Отрывок
↓↓↓
Мефистофель не отказывается от своих «завлекательных» происков и новых соблазнов. Чем только он не соблазняет Фауста: и высоким положением при дворе императора; и приводом из Орка прекраснейшей женщины античного мира — Елены (здесь Фауст и вправду мог бы воскликнуть: «Повремени, мгновение», — если б не знал, что все это только обманчивый сон, дарованный Персефоной); и — славой великого полководца, спасшего императора от соискателя императорской короны.
Но строптивый Фауст покидает государственную службу, получив в награду клочок земли, которым думает управлять по своему разумению. Мефистофель усердно ему помогает. Он выполняет грандиозную «отрицательную» работу по разрушению здания и устанавливает бесчеловечную «власть чистогана». Для этого он сооружает мощный торговый флот, опутывает сетью торговых отношений весь мир; ему ничего не стоит с самовластной беспощадностью положить конец патриархальному быту поселян, более того — физически истребить беспомощных стариков, названных Гете именами мифологической четы — Филемоном и Бавкидой, о гибели которых возвещает зоркий Линкей:
Вот отполыхало пламя,
Запустенье, пепел, чад.
↑↑↑
Строки данных
↓↓↓
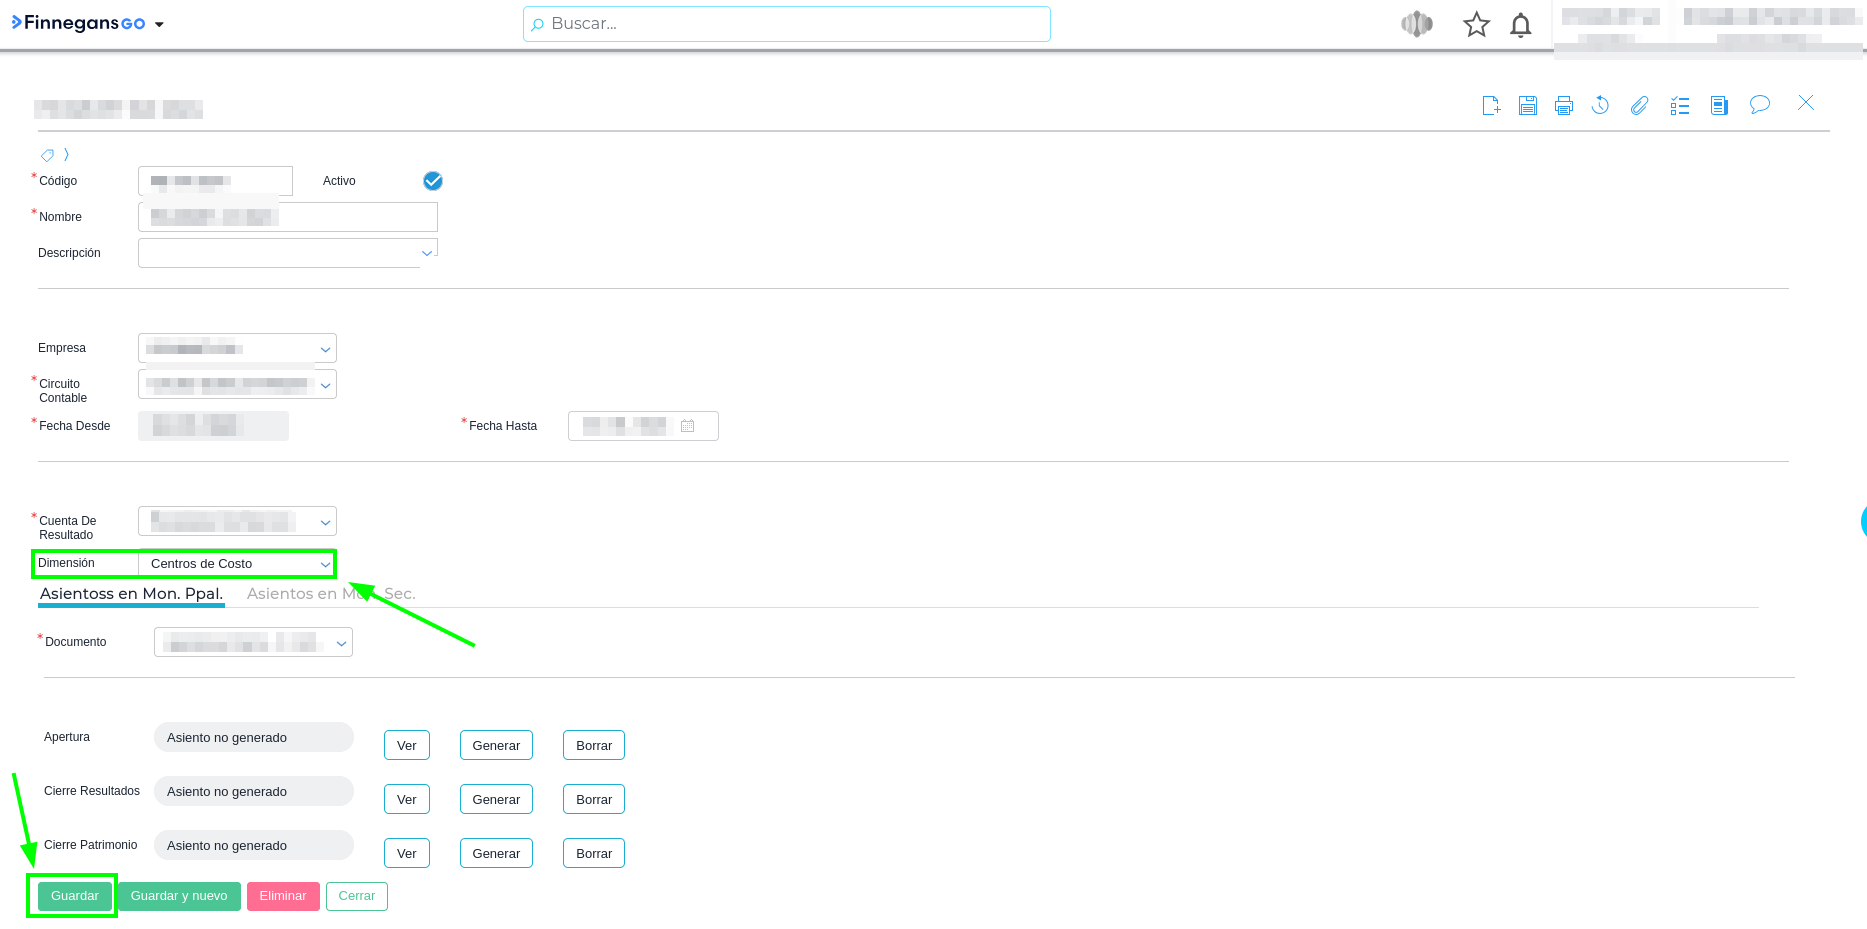Open the Dimensión dropdown showing Centros de Costo

coord(237,564)
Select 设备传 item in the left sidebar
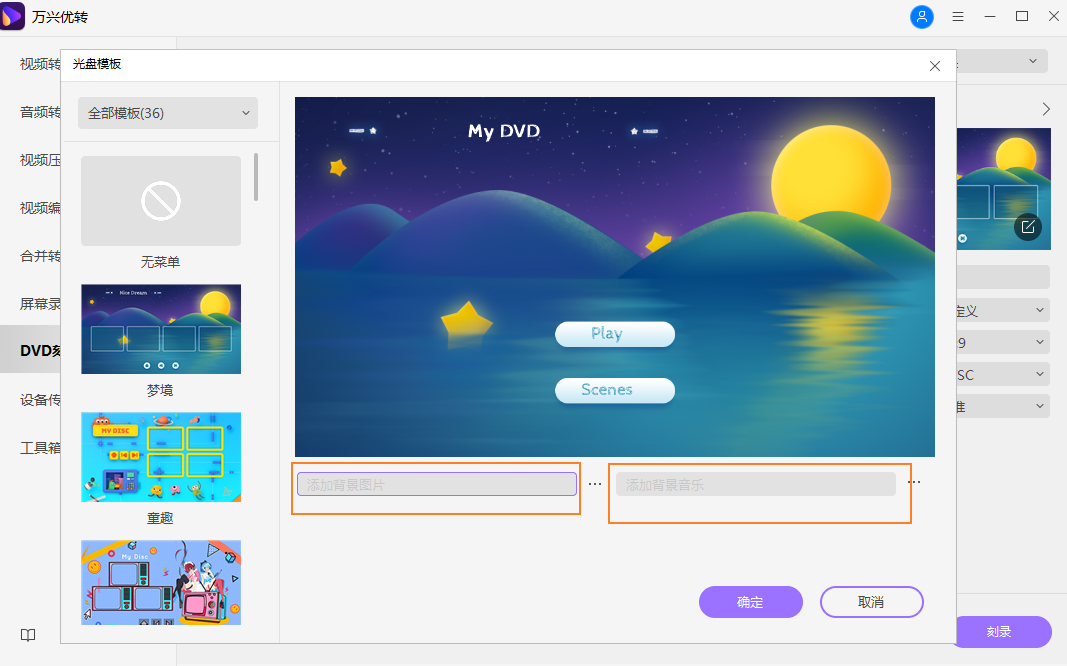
↑↑↑
Задание
Напишите продолжение отрывка о «Фаусте» Гете, начав сразу после его последней строки. Строки данных здесь не используются.

Ответ
И уходит вдаль с веками
То, что радовало взгляд.
Словом, он выступает здесь как воплощение нарождающегося капитализма, его беспощадного хищничества и предприимчивости.
Однако и эта жизнь во имя обогащения не по сердцу Фаусту, вовлеченному в стремительный круговорот капиталистического развития, Фауст считает, что он подошел к конечной цели своих упорных поисков только в тот миг, когда, потеряв зрение, тем яснее увидел будущее свободного человечества. Теперь он — отчасти «буржуа» сен-симоновского «промышленного строя», где, как известно, «буржуа» является чем-то вроде доверенного лица всего общества. Его власть над людьми (опять-таки в духе великого утописта) резко отличается от традиционной власти. В его руках она преобразилась во власть над вещами, в управление процессами производства. Фауст прошел долгий путь, пролегший и через труп Гретхен, и по пеплу мирной хижины Филемона и Бавкиды, обугленным руинам анахронического патриархального быта, и через ряд сладчайших иллюзий, обернувшихся горчайшими разочарованиями. Все это осталось позади. Он видит перед собою не разрушение, а грядущее созидание, к которому и думает теперь приступить:
Вот мысль, которой весь я предан,
Итог всего, что ум скопил.
Лишь тот, кем бой за жизнь изведан,
Жизнь и свободу заслужил.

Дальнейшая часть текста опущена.